# Amd Fx 8320 Overheating and shutdown



## Aditya Hegde (Jun 14, 2014)

Hello,
       My CPU is shutting itself down after playing 10 minutes of COD Ghost. I've checked the temps and it is going up to 80C. 
   I am using stock cpu cooler. I think the problem is with the thermal paste . Here is the image of temp 
 and processor and heatsink   . Could you please confirm if the problem is with the thermal paste, if yes which one should i use. Or will I have to change the cooler itself . 
                                                                                Thank you in advance


----------



## rijinpk1 (Jun 14, 2014)

temps are high.probably a thermal paste issue. however, it would be better if you buy a good cpu cooler. you can overclock your cpu too.


----------



## Aditya Hegde (Jun 14, 2014)

Thank you for the reply,  Have u checked the image i attached. If i apply a gud thermal paste will it solve the problem for now? Any suggestions for the thermal paste?


----------



## rijinpk1 (Jun 14, 2014)

you can go for artic silver 5 or deepcool z5. stock coolers are enough for amd cpus. your problem may be solved by applying a good thermal paste(apply only a  pea size paste), i think. you have to clean the old paste first.


----------



## icebags (Jun 14, 2014)

that thermal paste layer appears to be too thick, and there seems to be air bubbles were trapped inside. who installed it ?

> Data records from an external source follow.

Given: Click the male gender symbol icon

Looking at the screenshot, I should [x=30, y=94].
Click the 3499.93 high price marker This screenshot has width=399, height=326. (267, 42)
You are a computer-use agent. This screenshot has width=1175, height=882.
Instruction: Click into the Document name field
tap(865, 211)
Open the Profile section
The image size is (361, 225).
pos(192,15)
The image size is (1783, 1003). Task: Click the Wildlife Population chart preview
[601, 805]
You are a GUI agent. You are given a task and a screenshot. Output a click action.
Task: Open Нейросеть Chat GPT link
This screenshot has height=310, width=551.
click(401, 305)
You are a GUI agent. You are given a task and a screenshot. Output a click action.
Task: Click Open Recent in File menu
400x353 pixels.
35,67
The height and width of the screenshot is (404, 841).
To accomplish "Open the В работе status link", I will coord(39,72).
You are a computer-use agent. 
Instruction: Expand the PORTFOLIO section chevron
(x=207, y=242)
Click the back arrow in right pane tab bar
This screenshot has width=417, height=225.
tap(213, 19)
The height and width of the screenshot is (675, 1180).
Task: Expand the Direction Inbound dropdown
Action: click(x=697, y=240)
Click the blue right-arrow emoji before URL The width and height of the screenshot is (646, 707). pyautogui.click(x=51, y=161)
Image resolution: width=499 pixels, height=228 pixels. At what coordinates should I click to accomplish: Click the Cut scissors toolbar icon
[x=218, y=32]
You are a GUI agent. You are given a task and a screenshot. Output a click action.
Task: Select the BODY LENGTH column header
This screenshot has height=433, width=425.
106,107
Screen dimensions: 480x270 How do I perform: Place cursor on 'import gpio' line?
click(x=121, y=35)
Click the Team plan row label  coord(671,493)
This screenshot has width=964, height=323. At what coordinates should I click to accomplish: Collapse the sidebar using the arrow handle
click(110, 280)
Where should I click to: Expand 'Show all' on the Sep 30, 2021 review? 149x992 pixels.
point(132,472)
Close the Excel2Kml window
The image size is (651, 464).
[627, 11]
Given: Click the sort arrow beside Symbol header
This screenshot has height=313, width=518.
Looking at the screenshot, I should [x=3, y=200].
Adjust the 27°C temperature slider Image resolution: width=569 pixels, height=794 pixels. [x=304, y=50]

try installing the heatsink again with peanut drop method (watch youtube vids carefully before doing) with toothpaste/local thermal paste as thermal paste. and dont forget to tighten the cooler nicely on the proccy.

make sure thermal shutdown feature is enabled in bios (dont remember if mobos come with this as option, its normally there anyways - just make sure) before u do all those above. now start the comp and che the temp, try increasing load slight by slight - run music, video, if they are good, use prime @50% load. 

everything should be ok, now just make the setup permanent with artic silver 5. don't use comp with toothpaste for more than 1 hr of testing.

and dont forget to use isopropyl alcohol to clean up thermal contact surfaces everytime u apply thermal paste. also, tighten the heatsink screws nicely each time.


----------



## Jripper (Jun 15, 2014)

Your cpu cannot digest your wallpaper. Its getting angry at the horrible acting skills of stewart 

Btw, get a proper cpu cooler asap. That stock heatsink won't cut it. Get a cooler master hyper 212x. And for paste you can either buy arctic silver 5 or cooler master thermal fusion 400.


----------



## topgear (Jun 17, 2014)

I don't there's any need to buy TiM separately if Op is going to get 3rd party cpu cooler like 212x. 212x comes with decent quality TiM.


----------



## harshilsharma63 (Jun 18, 2014)

The paste layer is too thick in the image. Apply only a small amount and spread it smoothly.


----------



## Jripper (Jun 18, 2014)

Okay so I am having an issue somewhat related. I just bought the 8320 and it is almost impossible to remove the stock heatsink bracket. :O It is so damn tight. And I need to take it off to install the cooler master hyper 212x. 
@OP Is it the same in your motherboard too? The screws of the stock heatsink bracket I mean.


----------



## topgear (Jun 21, 2014)

Use a little force but be gentle with the screws .. they should come off easily.


----------



## Jripper (Jun 21, 2014)

[MENTION=15026]topgear[/MENTION]

Yeah I installed cooler successfully.  Idle temps are now 17~20.
prime95 for 3 hours gives 52~53 max(core) and 68(socket).
But playing battlefield 4 takes it up to 59(core). Once it hit 65(core). @_@
I guess the excess heat is because of the heat being generated by the graphics card. Trying to figure out a way to solve this issue. 
Will it help if I add a couple of fans?


----------



## rijinpk1 (Jun 21, 2014)

^^ spend little more to get a good cpu cooler like hyper 212X. you can overclock your cpu too.


----------



## Jripper (Jun 21, 2014)

[MENTION=135617]rijinpk1[/MENTION] I already have a hyuper 212x. Thats what I meant when I said I successfully installed the cooler.


----------



## rijinpk1 (Jun 21, 2014)

Jripper said:


> [MENTION=135617]rijinpk1[/MENTION] I already have a hyuper 212x. Thats what I meant when I said I successfully installed the cooler.



my bad.


----------